8月22日よりシネカノン有楽町1丁目ほか全国にて 配給会社:ギャガ・コミュニケーションズ (C) 2009「ちゃんと伝える」製作委員会 |
2009年暫定ナンバー1である『愛のむきだし』園子温監督の最新作。
今までのイケイケドンドンな作風から打って変わって、
日本映画らしい日常生活を切り取った、静かで、情感豊かな人間ドラマになっている。
主人公史郎の父親は厳格な高校教師で、家庭でも学校でも史郎に対して厳しい。
そのため史郎は父親に対して屈折した感情を抱いていた。
しかし、父親が病に倒れたことをきっかけに、
史郎は父親と真剣に向き合うことを決め、毎日病院へ見舞いに行く。
そんな史郎に父親は、
“元気になったらお前と湖に行って釣りをしたいんだ”と言う。
しかし、ある日、医者から史郎に残酷な宣告が下される。
“史郎さん。

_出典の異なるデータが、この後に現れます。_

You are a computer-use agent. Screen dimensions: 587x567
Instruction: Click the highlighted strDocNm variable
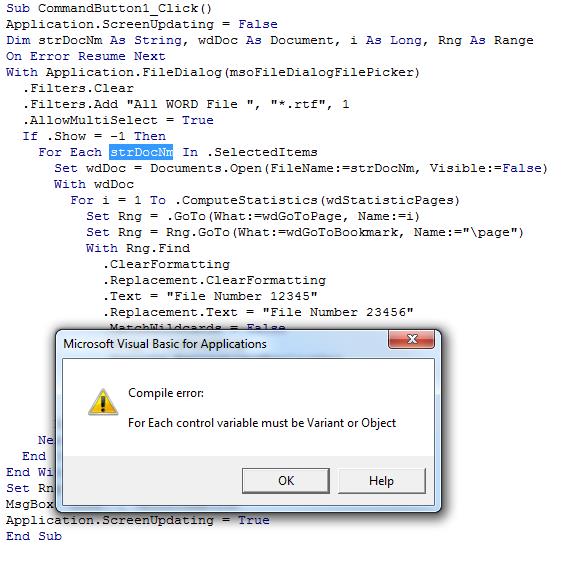tap(141, 152)
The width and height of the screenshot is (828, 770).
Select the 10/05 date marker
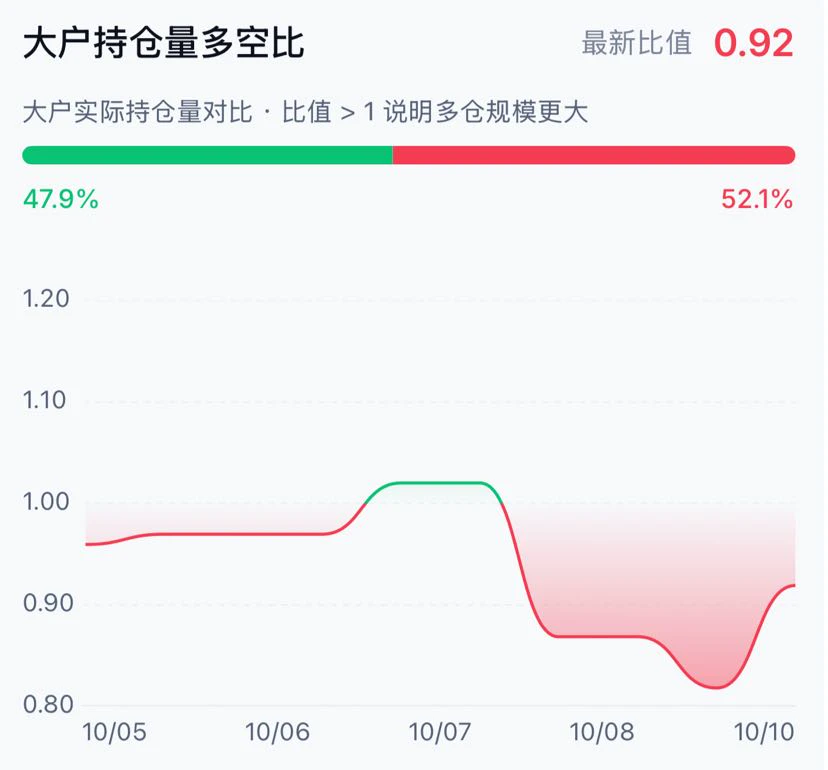click(x=114, y=733)
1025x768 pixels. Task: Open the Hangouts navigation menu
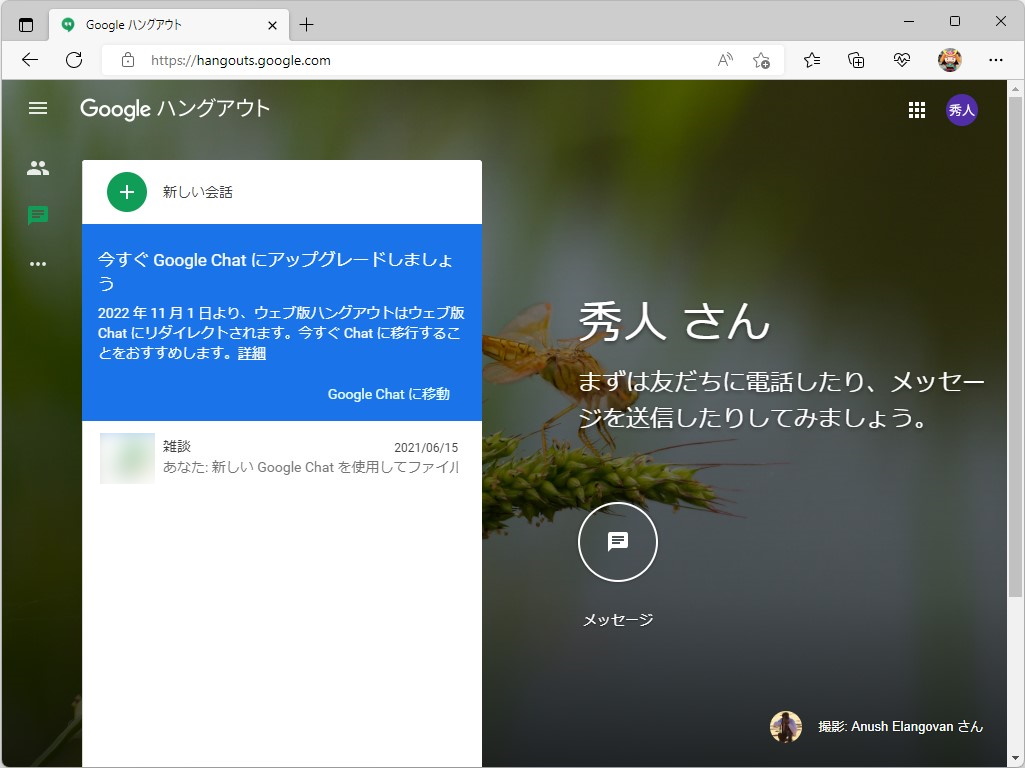tap(38, 109)
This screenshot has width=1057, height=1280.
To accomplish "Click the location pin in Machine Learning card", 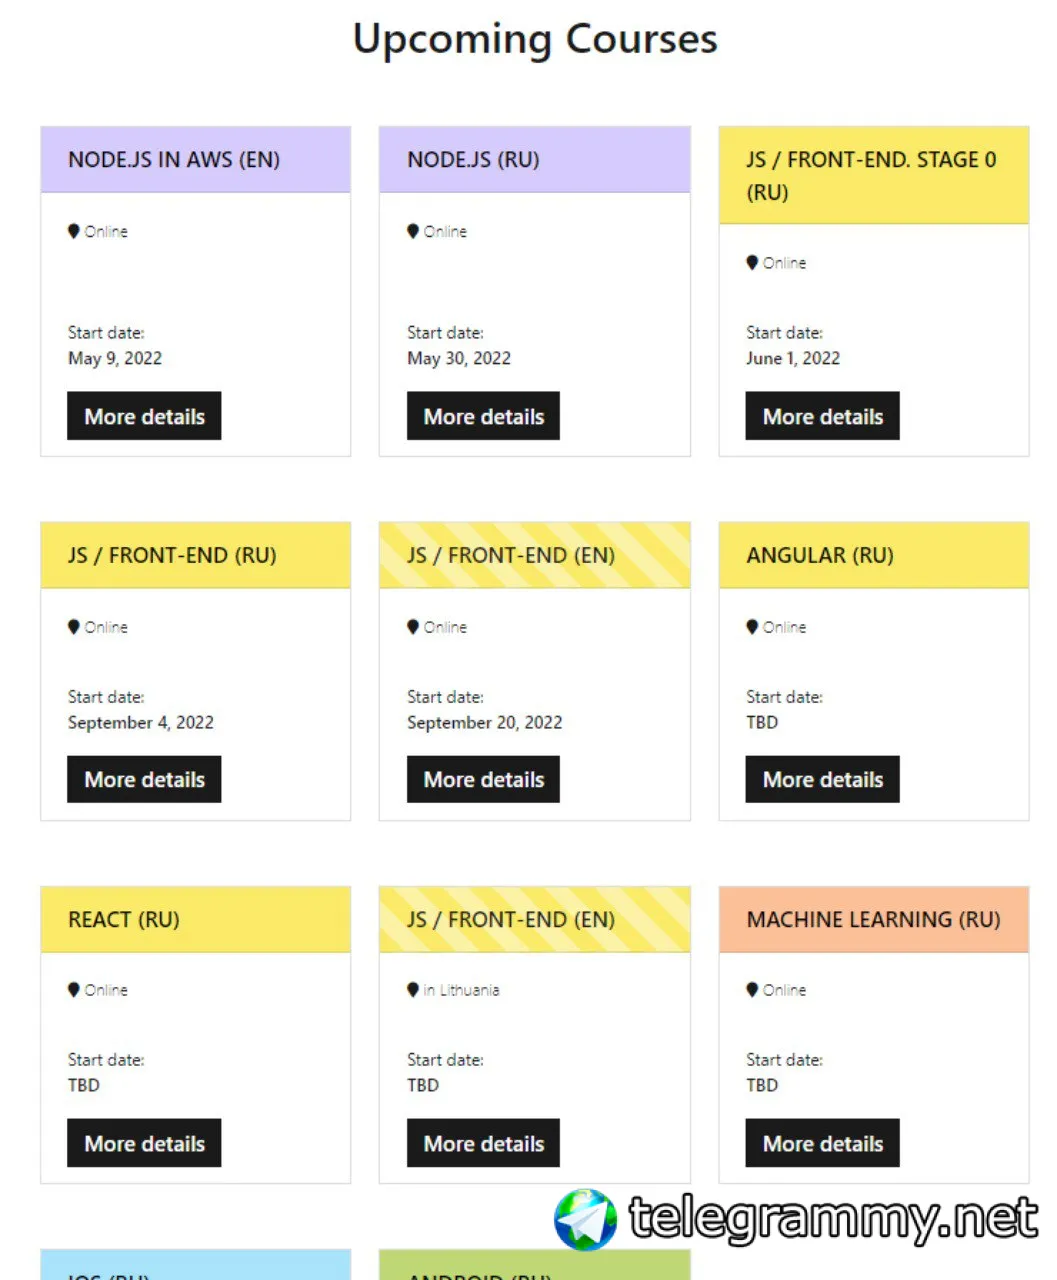I will tap(752, 990).
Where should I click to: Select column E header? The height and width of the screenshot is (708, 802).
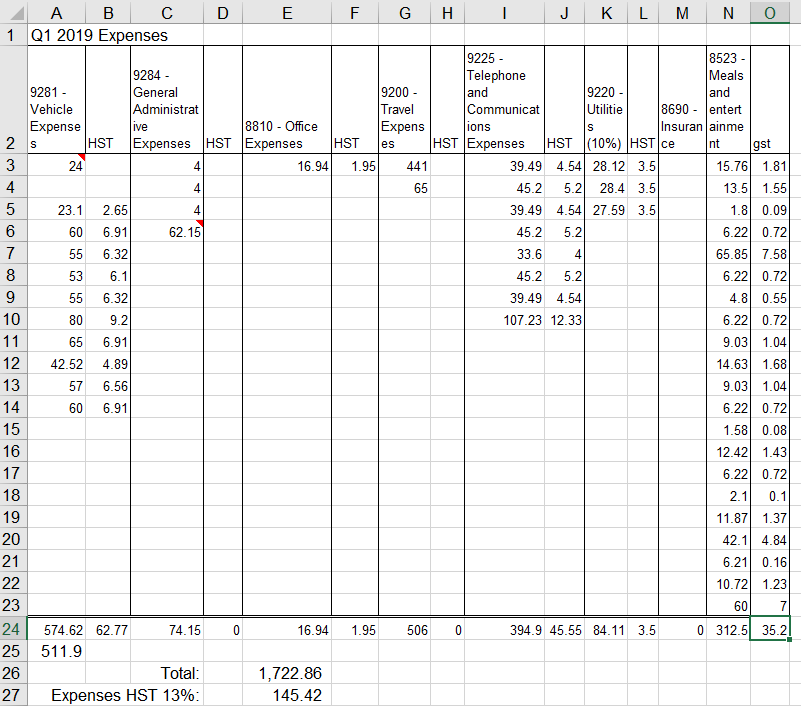[286, 11]

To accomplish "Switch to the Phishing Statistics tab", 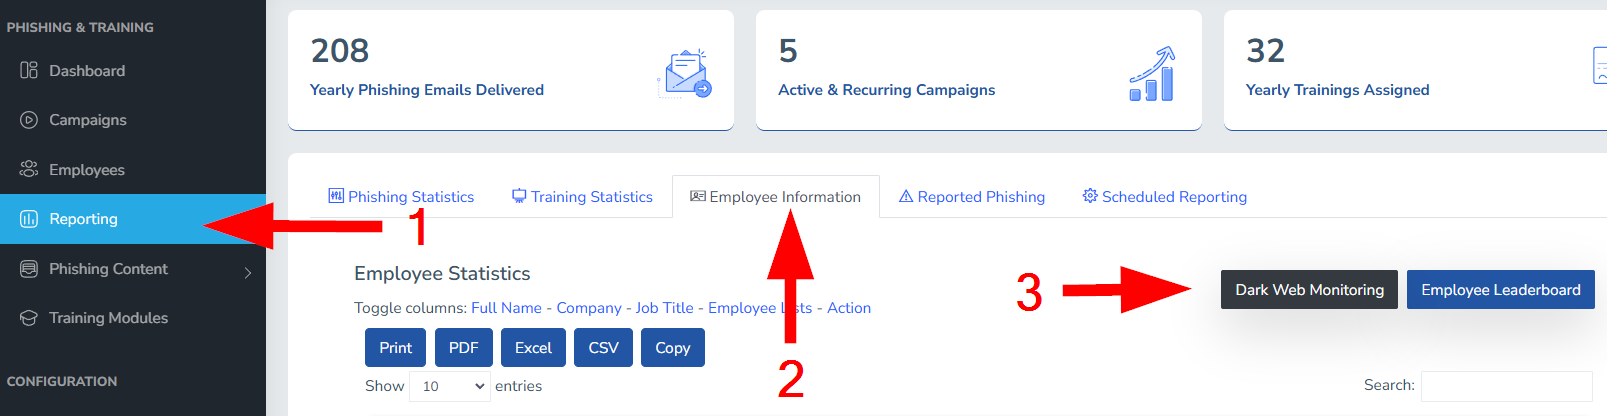I will point(401,197).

あなたがガンです”
ガンや死を扱っているけど、世に氾濫するお涙頂戴の余命ものではない。
園子温監督は2008年1月に父親を亡くしている。
その父親への思いを込めた私的な作品ではあるが、
決して、独りよがりのマスターベーションにはなっておらず、
自分の今までの人生、これからの人生に、
そして、父親はもちろん、自分を取り巻く人たちとの関係について色々と考えさせられた。
監督自身の私的体験を元にしていながらにして、
見る者の心に突き刺さり、
人生を見つめ直させるという点で、『ぐるりのこと。』と似ていると感じた。
更に、2006年に他界した伊藤Pの父親自身が、
“息子である自分に対して、どのような思いであったのか?”
“何を伝えようとしたのか?”
という今では想像するしかないことまで考えてしまった。
そんな様々な思いをめぐらせることを可能にしたのは、
作品の内容は勿論だけど、役者のナチュラルな演技があるから。
史郎を演じたのはEXILEのAKIRA。
映画にはちょいちょい出演しているようだが、
今回は初主演にして、複雑な感情表現を求められる難役を見事にこなしている。
正直、EXILEにまるで興味がないんで、
“EXILEのAKIRA”という見方はあまりしなかった。
それでも漠然としてあるEXILEのイメージとは掛け離れていて、
AKIRAはどこにでもいるごく普通の青年にしか見えなかった。
で、今日、テレビのCMに出演しているAKIRAを見たんだけど、
テロップを読むまでAKIRAだって気が付かなかった。
きっとEXILEのAKIRAを知っている人が『ちゃんと伝える』を見たら驚くと思う。
父親を演じた奥田瑛二は、流石の貫禄。
サッカー部を指導する時の鬼気迫る様と、
時折見せる優しさの落差を違和感なく表現している。
そして、本当に素晴らしかったのが伊藤歩。
たまーに、どうにもならない演技をさせられていることのある女優さんですが、
この手のナチュラルな演技を求められる作品では、俄然映える。
とあるシーンのクローズアップと、また別の長回しシーンで見せる表情と、
釣堀りで語るセリフに完全ノックアウト・・・
こういう役者の良さを引き出すのも監督の手腕だと思う。
今、伊藤Pは35歳。
まだ35歳なのか?もう35歳なのか?
ひょっとしたら、夏の到来と終わりをちゃんと伝えるセミのように、
短い生涯を遂げるかもしれない。
いつ終わるともわからない人生。
その間、自分は大切な人に自分の気持ちをちゃんと伝えているだろうか?
伝える勇気と伝えなかったことへの後悔。
遅かれ早かれやってくる最期の瞬間。
その時が突然であっても良いように、
いろんな意味で備えておかなくてはならないのかなと。
そして、この映画の良さがこの文章でちゃんと伝わり、
多くの人が見に行ってくれることを願う。